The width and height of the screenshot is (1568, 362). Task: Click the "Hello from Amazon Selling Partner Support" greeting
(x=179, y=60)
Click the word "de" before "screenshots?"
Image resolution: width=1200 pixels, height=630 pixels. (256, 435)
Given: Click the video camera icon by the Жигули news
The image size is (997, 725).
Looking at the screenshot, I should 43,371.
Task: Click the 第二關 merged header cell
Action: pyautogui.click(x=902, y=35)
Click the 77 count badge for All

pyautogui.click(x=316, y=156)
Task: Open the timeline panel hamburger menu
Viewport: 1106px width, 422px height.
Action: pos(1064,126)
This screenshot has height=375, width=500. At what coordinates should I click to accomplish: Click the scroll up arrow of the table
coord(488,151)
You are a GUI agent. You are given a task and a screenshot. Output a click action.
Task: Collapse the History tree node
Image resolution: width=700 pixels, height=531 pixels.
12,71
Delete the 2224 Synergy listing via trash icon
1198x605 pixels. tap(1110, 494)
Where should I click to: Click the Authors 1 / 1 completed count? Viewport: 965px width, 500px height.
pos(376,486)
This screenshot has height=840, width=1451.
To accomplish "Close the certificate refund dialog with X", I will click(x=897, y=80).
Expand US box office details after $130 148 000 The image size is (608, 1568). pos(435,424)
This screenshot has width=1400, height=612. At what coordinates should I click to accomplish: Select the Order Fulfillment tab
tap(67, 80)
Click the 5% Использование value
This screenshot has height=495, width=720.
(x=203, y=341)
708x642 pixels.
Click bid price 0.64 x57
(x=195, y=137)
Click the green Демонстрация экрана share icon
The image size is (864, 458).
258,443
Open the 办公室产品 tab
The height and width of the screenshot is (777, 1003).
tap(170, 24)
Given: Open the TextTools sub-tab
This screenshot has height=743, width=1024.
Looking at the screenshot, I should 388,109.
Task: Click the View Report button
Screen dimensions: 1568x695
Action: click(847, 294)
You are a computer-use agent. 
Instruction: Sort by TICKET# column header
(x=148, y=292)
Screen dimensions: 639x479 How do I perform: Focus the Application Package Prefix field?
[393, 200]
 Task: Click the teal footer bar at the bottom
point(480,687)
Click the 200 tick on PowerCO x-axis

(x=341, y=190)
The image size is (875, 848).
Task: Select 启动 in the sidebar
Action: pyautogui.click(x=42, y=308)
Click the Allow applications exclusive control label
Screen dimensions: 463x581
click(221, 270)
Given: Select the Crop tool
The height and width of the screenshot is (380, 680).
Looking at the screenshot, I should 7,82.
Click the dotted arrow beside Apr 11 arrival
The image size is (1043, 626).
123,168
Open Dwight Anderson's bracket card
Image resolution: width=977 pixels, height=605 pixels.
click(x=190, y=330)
□ □ □ □
§ **TASK TO CARRY OUT**: Your reply should consist only of the lines from the one containing "This screenshot has width=1400, height=612." through the last line of the records, each reproduced exactly.

§ **SOLUTION FOR THIS TASK**:
This screenshot has width=1400, height=612. At what coordinates should I click to accomplish: Select the Order Fulfillment tab
tap(67, 80)
Click the 5% Использование value
This screenshot has height=495, width=720.
(x=203, y=341)
708x642 pixels.
Click bid price 0.64 x57
(x=195, y=137)
Click the green Демонстрация экрана share icon
The image size is (864, 458).
258,443
Open the 办公室产品 tab
The height and width of the screenshot is (777, 1003).
tap(170, 24)
Given: Open the TextTools sub-tab
This screenshot has height=743, width=1024.
Looking at the screenshot, I should 388,109.
Task: Click the View Report button
Screen dimensions: 1568x695
Action: click(847, 294)
You are a computer-use agent. 
Instruction: Sort by TICKET# column header
(x=148, y=292)
Screen dimensions: 639x479 How do I perform: Focus the Application Package Prefix field?
[393, 200]
 Task: Click the teal footer bar at the bottom
point(480,687)
Click the 200 tick on PowerCO x-axis

(x=341, y=190)
The image size is (875, 848).
Task: Select 启动 in the sidebar
Action: pyautogui.click(x=42, y=308)
Click the Allow applications exclusive control label
Screen dimensions: 463x581
click(221, 270)
Given: Select the Crop tool
The height and width of the screenshot is (380, 680).
Looking at the screenshot, I should 7,82.
Click the dotted arrow beside Apr 11 arrival
The image size is (1043, 626).
123,168
Open Dwight Anderson's bracket card
Image resolution: width=977 pixels, height=605 pixels.
click(x=190, y=330)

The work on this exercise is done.